Ce qui se trouve au coeur du festival L’Echo du Marteau, c’est la volonté de partage et d’échanges. La richesse et le sens du festival se créent en rassemblant toute une palette d’acteurs dont les parcours, les savoirs et les envies s’entremêlent.

Les habitants - aux travers des institutions locales telles que la Cité des Paysages, l’association APAVA, la Communauté de Communes et la Mairie de Vaudémont - ont d’abord transmis à l’Echo du Marteau leur connaissance du lieu. Par exemple, pendant l’organisation en amont du festival, le maire de la commune de Vaudémont a partagé son expérience de la colline et a ainsi participé aux choix des sites de projet qui accueilleront par la suite les sept constructions.

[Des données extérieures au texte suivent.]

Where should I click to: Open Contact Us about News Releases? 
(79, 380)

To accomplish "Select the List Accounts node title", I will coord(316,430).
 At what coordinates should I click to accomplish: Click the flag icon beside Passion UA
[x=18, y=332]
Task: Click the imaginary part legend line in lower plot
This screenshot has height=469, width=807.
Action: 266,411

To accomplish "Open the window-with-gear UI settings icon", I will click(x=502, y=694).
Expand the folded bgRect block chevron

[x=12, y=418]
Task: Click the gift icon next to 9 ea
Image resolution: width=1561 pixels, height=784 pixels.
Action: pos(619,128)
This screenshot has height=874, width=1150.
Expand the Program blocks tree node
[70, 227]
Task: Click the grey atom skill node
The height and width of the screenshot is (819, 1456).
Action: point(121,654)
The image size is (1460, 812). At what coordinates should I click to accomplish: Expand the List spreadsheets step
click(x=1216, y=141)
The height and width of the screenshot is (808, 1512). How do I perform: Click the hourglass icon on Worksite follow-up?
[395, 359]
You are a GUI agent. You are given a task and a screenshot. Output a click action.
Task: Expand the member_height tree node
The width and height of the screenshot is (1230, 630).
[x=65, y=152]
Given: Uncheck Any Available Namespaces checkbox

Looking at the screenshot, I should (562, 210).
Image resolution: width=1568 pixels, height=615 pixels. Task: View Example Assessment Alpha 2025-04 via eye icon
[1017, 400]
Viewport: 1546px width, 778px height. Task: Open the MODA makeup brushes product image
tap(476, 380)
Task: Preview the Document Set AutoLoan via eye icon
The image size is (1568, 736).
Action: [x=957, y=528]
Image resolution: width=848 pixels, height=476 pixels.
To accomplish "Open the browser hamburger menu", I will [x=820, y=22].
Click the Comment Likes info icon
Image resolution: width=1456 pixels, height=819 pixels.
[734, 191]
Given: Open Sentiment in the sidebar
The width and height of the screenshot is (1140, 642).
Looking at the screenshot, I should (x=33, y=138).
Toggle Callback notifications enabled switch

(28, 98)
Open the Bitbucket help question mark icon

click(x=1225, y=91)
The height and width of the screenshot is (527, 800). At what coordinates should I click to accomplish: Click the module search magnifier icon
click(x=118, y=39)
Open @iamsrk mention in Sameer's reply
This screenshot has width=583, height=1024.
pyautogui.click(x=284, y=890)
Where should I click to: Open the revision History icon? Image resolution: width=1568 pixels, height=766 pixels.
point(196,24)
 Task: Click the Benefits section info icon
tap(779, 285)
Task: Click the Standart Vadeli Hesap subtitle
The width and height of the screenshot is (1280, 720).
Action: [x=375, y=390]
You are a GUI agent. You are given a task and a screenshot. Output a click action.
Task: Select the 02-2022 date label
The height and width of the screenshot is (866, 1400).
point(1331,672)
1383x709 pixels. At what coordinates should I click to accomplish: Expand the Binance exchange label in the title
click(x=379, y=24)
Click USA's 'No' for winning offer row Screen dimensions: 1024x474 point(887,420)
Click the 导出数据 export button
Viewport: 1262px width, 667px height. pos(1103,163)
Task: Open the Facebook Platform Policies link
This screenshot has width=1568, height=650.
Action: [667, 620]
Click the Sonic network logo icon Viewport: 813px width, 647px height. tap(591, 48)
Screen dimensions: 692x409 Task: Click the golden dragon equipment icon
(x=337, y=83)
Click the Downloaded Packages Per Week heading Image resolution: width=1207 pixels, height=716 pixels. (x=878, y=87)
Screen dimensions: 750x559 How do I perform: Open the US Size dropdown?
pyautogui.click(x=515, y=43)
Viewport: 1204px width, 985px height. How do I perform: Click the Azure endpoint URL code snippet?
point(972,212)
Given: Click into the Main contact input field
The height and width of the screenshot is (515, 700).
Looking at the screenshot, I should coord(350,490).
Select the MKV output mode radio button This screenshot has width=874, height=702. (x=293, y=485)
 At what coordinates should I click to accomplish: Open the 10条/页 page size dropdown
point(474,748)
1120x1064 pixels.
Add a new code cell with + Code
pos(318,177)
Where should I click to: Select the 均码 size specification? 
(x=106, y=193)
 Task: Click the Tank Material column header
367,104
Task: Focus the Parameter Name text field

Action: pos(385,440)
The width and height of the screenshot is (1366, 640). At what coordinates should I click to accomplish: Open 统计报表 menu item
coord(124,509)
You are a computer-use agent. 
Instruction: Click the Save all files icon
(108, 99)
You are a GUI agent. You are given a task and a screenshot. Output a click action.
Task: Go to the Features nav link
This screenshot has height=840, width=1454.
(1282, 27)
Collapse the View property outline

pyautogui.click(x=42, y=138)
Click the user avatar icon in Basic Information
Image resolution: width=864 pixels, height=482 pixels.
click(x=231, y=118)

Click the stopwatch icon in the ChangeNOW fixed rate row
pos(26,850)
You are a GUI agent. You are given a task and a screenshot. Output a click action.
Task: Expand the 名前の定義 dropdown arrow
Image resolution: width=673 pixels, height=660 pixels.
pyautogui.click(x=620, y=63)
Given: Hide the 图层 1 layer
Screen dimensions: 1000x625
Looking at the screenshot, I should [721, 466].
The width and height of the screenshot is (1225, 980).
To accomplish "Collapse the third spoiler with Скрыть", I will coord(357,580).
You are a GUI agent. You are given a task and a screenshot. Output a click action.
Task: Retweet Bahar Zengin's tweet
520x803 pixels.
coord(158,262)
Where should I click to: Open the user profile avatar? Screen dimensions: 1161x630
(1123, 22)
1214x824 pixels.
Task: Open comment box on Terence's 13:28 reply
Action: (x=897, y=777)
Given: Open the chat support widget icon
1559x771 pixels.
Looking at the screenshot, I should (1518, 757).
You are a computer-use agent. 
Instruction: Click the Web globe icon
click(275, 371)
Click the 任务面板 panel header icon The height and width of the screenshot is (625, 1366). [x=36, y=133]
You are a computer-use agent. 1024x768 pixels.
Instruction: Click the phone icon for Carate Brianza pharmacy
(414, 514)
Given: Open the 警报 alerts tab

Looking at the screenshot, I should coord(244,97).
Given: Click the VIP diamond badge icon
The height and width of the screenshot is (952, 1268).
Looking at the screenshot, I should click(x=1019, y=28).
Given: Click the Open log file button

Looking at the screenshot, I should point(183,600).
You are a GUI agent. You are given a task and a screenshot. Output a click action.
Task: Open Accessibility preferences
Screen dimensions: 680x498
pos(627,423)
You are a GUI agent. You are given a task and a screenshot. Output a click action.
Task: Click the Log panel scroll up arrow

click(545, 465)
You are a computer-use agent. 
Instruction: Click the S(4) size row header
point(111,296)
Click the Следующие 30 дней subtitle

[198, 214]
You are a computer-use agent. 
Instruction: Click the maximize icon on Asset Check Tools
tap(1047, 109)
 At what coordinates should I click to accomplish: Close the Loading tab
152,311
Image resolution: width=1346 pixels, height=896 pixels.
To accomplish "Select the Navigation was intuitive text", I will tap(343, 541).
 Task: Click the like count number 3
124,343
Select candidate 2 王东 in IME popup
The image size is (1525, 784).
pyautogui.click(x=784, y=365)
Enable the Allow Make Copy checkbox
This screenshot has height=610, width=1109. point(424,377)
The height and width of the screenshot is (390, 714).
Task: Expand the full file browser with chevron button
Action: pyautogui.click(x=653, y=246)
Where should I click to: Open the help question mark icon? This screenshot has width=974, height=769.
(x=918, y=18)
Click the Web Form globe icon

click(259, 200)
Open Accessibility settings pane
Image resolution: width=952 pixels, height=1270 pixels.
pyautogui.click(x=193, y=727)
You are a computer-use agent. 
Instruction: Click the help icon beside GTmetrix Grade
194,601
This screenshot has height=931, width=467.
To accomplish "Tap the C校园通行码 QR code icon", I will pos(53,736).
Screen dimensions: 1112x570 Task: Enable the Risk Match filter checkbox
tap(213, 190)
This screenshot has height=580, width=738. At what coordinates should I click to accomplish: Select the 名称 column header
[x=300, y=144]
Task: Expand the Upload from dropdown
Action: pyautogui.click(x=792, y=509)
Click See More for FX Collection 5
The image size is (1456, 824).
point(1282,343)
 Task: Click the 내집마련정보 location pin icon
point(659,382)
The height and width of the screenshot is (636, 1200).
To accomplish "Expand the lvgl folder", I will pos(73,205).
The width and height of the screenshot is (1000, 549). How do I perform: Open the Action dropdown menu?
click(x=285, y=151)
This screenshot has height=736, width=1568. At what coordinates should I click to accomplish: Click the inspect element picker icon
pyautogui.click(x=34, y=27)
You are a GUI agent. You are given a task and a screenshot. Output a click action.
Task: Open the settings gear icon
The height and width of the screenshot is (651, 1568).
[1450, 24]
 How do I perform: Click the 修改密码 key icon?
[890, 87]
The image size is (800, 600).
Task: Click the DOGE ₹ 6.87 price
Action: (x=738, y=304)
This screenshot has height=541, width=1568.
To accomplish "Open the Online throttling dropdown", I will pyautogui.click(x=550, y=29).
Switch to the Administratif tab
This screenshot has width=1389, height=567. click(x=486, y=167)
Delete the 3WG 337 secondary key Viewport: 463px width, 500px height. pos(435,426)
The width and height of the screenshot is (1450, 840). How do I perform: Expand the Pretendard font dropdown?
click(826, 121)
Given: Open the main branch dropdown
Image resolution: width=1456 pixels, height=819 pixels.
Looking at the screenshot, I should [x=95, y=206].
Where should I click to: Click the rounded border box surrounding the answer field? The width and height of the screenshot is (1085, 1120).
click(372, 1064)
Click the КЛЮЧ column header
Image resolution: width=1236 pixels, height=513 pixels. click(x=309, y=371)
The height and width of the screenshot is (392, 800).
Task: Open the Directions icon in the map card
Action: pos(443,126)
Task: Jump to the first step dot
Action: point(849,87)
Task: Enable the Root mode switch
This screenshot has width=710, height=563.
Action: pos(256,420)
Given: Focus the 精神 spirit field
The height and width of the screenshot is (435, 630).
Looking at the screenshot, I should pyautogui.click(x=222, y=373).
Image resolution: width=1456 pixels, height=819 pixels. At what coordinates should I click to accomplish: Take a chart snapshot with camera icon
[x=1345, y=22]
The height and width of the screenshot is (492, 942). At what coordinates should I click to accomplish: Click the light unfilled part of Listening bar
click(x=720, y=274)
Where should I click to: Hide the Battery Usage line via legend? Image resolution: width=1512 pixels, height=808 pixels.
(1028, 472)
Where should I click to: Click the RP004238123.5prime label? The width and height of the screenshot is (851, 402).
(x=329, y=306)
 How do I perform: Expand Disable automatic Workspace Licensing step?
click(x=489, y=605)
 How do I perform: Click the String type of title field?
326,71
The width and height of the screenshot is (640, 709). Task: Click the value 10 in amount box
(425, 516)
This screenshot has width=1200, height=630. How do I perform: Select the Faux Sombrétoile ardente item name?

En échange, les membres de l’association ont proposé aux habitants et aux curieux de passage, leurs visions du milieu de la construction, de l’architecture et du paysage. Pour sa première édition, le festival a proposé des conférences et tables-rondes ouvertes à tous. En rassemblant des acteurs très divers de la construction et de la planification, ces moments d’échanges ont permis d’ouvrir des moments de réflexions collectives autour de thématiques relatives à l’architecture, au paysage, aux matériaux, à l’environnement, à la ruralité, aux modes de l’habiter, …

L’Écho du Marteau souhaite être un moment de dialogue, permettant aux acteurs de la construction de se rencontrer, mais surtout à tout un chacun d’interagir avec eux. En proposant de nouvelles images de l’architecture rurale, et en ouvrant de nouveaux biais de compréhension pour le grand public, le festival se veut le témoin de l’architecture contemporaine. L’idée est de pouvoir réfléchir ensemble à notre cadre de vie, et bien entendu, de le construire ensemble.

 

RETOUR À LA MAIN

UN LABORATOIRE POUR EXPÉRIMENTER

Un autre constat est aux origines du festival L’Echo du Marteau : la construction est aujourd’hui l’un des domaines les plus polluants, bâtissant chaque année sur de nouveaux terrains naturels et agricoles, en utilisant la plupart du temps des matériaux exogènes, c’est-à-dire produits aux quatre coins de la planète et issus de matières souvent non renouvelables. Pour autant, de nombreux architectes et commanditaires (privés ou publics) cherchent à construire autrement : de manière sensée, mesurée, globale et le plus écologique possible.

Le festival s’inscrit dans ce mouvement et propose notamment à la Frugalité Heureuse et Créative (Association rassemblant architectes et entreprises autour de cette volonté d’un bâti plus respectueux de son environnement) d’organiser des débats et discussions en ce sens. En accord avec cet objectif, l’Echo du Marteau souhaite aller plus loin en imposant une contrainte forte aux participants : construire sans l’aide d’aucun outil électrique (exception faite en cette première édition à la visseuse-perceuse). La volonté derrière cette contrainte est double. D’abord, construire en “low-tech” (en opposition au “high-tech”), en utilisant donc très peu d’énergie électrique. Ensuite, démontrer qu’il est aujourd’hui possible pour chacun de construire sans avoir besoin d’outillages électriques complexes, mal ou non recyclables et parfois coûteux. Le festival se concentre ainsi sur le savoir-faire du travail à la main et la conscience de ce que déligner une planche, sur 3 mètres, à la scie égoïne, représente.

Finalement, l’objectif de cette première édition de l’Echo du Marteau a été le suivant : inviter des équipes aux parcours variés provenant de la France entière, à réaliser 6 constructions proposant une expérience unique sur 6 sites différents de la colline. Chaque équipe est composée de 2 à 4 personnes et bénéficie d’une semaine pour construire son projet. Celui-ci est composé uniquement de bois issu d’une scierie des Vosges, et doit être pensé en fonction du terrain où il s’installe. À la suite de l’événement, les réalisations restent sur place, visitables par les promeneurs, valorisant ainsi l’offre culturelle et touristique de ce territoire.